There’s a tendency for researchers to study only leftist movements, but a new book co-edited by UC Merced sociology professor Nella Van Dyke analyzes the tea party movement.

“We need to understand them, too. They have different dynamics,” Van Dyke said. “It appeared so suddenly and exploded onto the American political scene, it’s important for us to study.”

The book, “Understanding the Tea Party Movement,” looks at why and how the movement emerged, how it’s related to past conservative populism and asks critical questions about its fate. Recently released by Ashgate Publishing, it is one of the first academic books to explore the movement.

The tea party movement began in the United States in April 2009 as a series of tax day protests. It expanded into town hall meetings about health care reform and led to a national demonstration in September 2009 at the U.S. Capitol. Tea party candidates went on to win seats during the November 2010 election, though President Barack Obama won re-election in 2012.

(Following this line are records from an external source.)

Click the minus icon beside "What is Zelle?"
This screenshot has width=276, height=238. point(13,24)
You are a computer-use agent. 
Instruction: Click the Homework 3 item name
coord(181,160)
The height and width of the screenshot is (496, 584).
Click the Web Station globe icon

Van Dyke, who specializes in social movements, organized a session on the tea party at the American Sociological Association conference in 2010, which led to a book deal.

Van Dyke said the tea party shares some of characteristics with the 1990s militia movement, an area of research for her. Both movements were reactive, responding to political threats, and emerged during periods of economic hardship.

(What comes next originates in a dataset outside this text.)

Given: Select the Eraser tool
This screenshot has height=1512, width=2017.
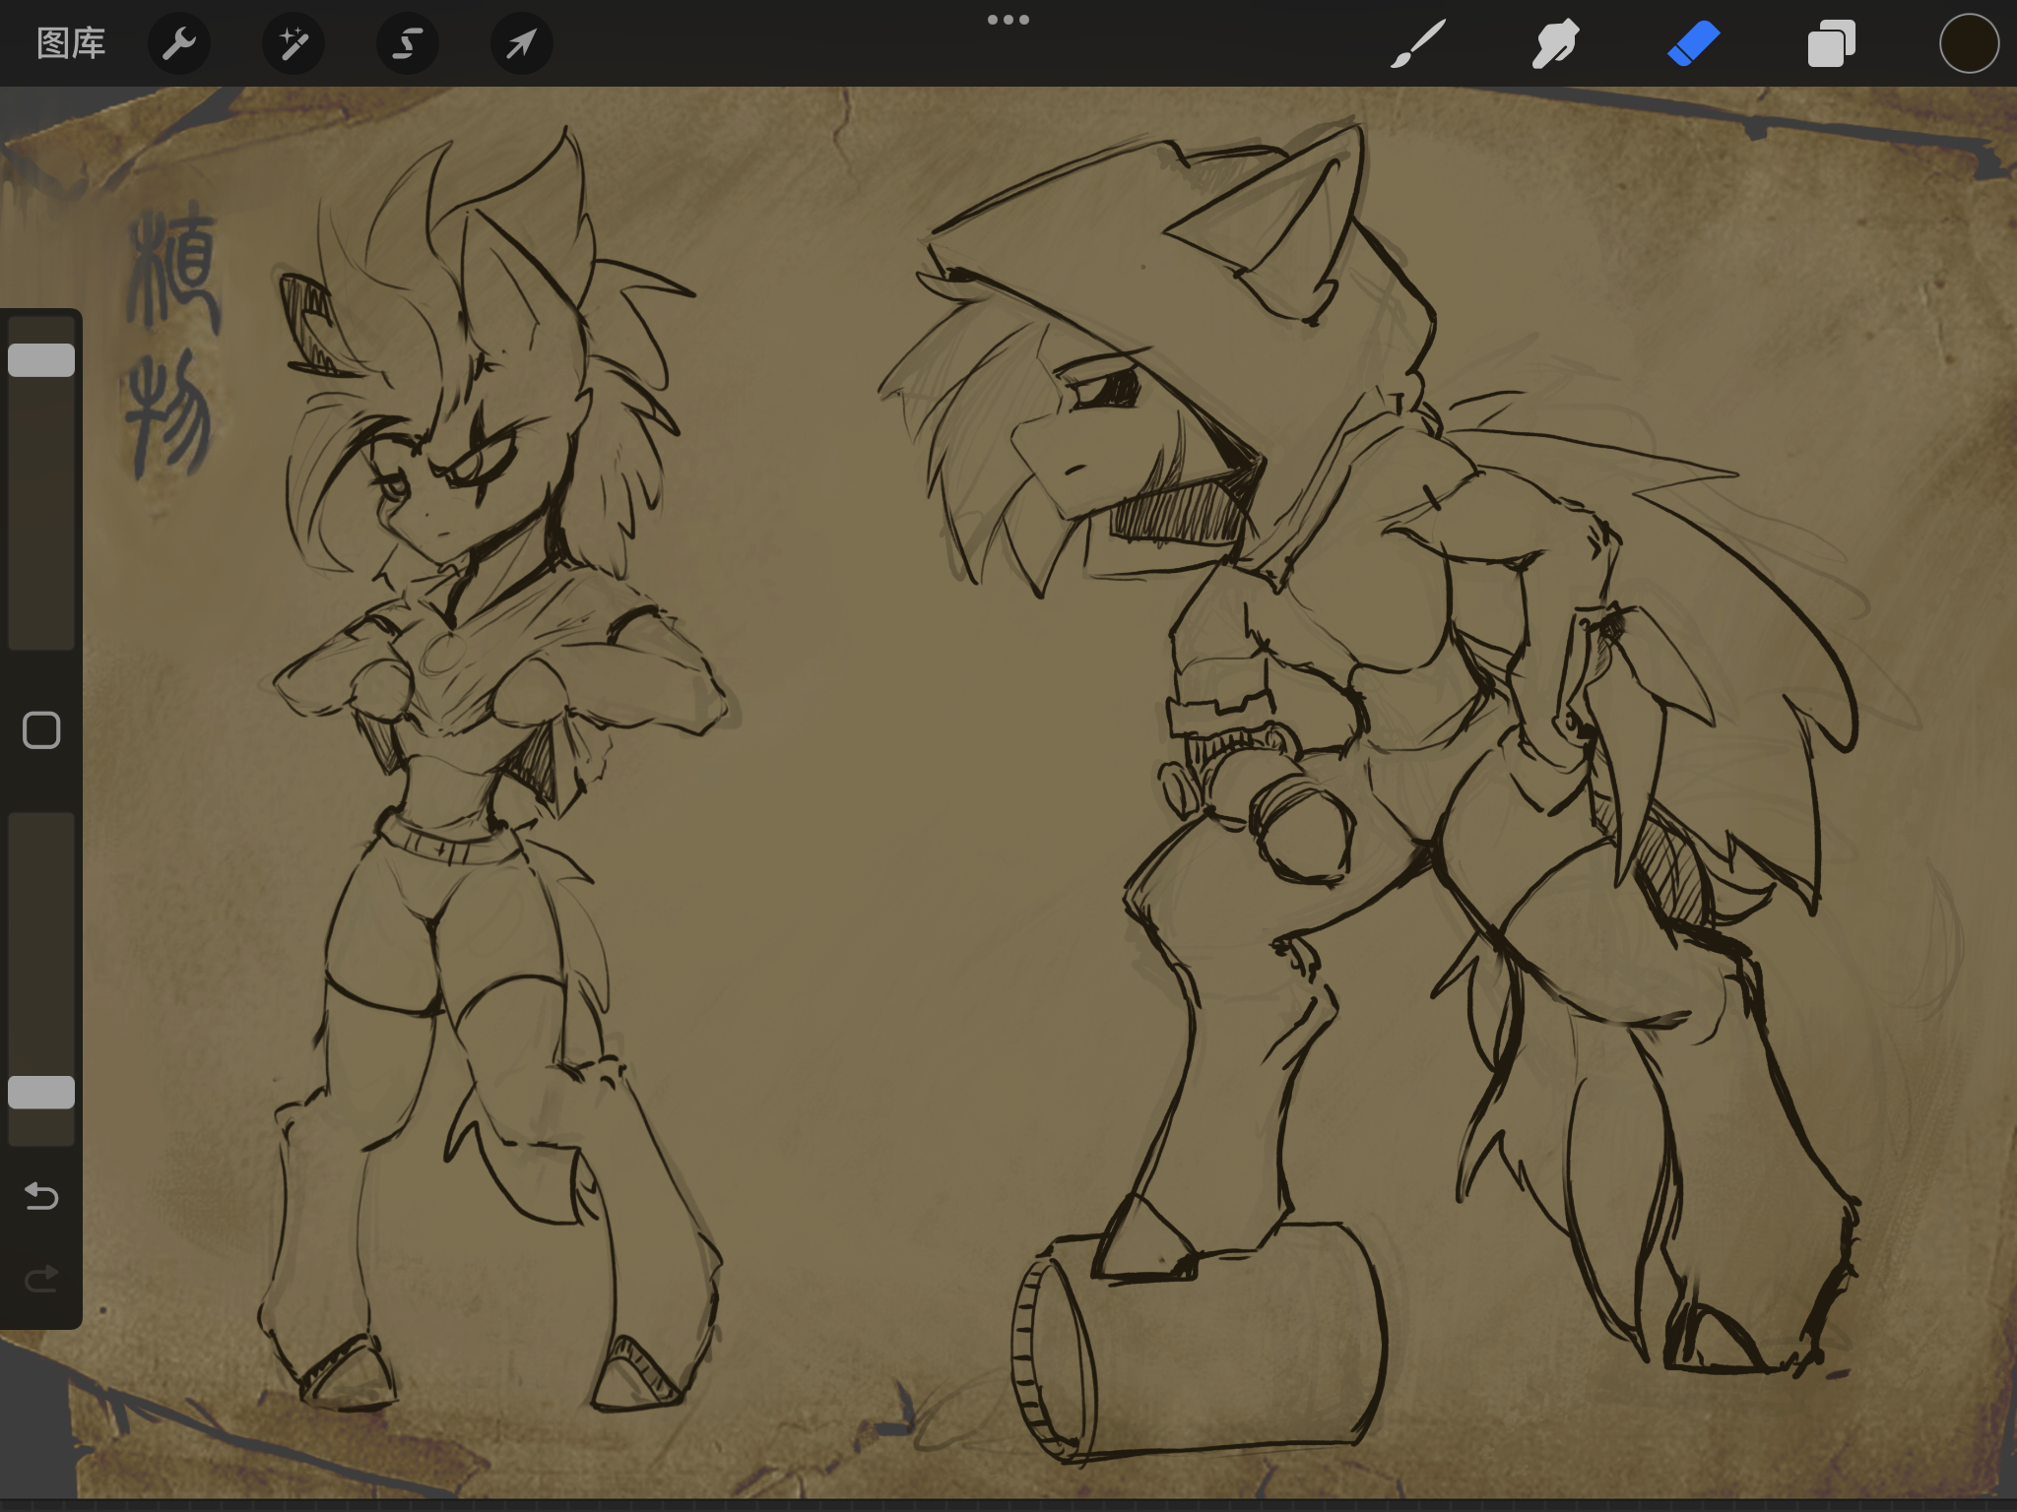Looking at the screenshot, I should pos(1693,43).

With Democratic politicians leading the federal government, conservative voters didn’t have as much direct influence. Van Dyke said creating a social movement is a way people can get their voice heard when they have limited ability to exercise political power through the institutional system.

Protests usually have been tools of leftist movements and disparaged by conservative leaders, so it was interesting to watch the tea party adopt and embrace these tactics, Van Dyke said.

Van Dyke wrote the introduction with co-editor and UC Irvine professor David S. Meyer and co-wrote a chapter with UC Merced professor Paul Almeida that explores the Republican Party’s involvement in the movement and its contribution to the movement’s mobilization.

UC Cooperative Extension positions to connect research, community

Two UC Cooperative Extension specialists are being sent to UC Merced to take advantage of its location at the center of California agriculture and build on ongoing research into agriculturally significant matters related to climate, food security and nutrition.

The specialist, from the UC Division of Agricultural and Natural Resources, will help further connect campus research with local farmers and residents.

One specialist, who will work in the Sierra Nevada Research Institute, will help farmers and ranchers adjust to the problems created by climate change and participate with UC, and state and federal agencies to address climate change adaptation and mitigation.

The other specialist will work in the Health Sciences Research Institute and focus on nutrition research and education and food security to improve the lives of residents. The nutrition specialist will connect with a larger team of nutrition researchers and educators throughout the UC system addressing issues related to healthy food and human health.

UC Merced Provost and Executive Vice Chancellor Tom Peterson said even though the campus doesn’t have an agriculture school, current areas of faculty research can and do benefit San Joaquin Valley residents and farmers. For example, research on unmanned aerial vehicles offers more efficient means to monitor soil and crop conditions. UC Merced scientists are also conducting research into factors that affect the flow of water out of the Sierra Nevada and into the San Joaquin Valley.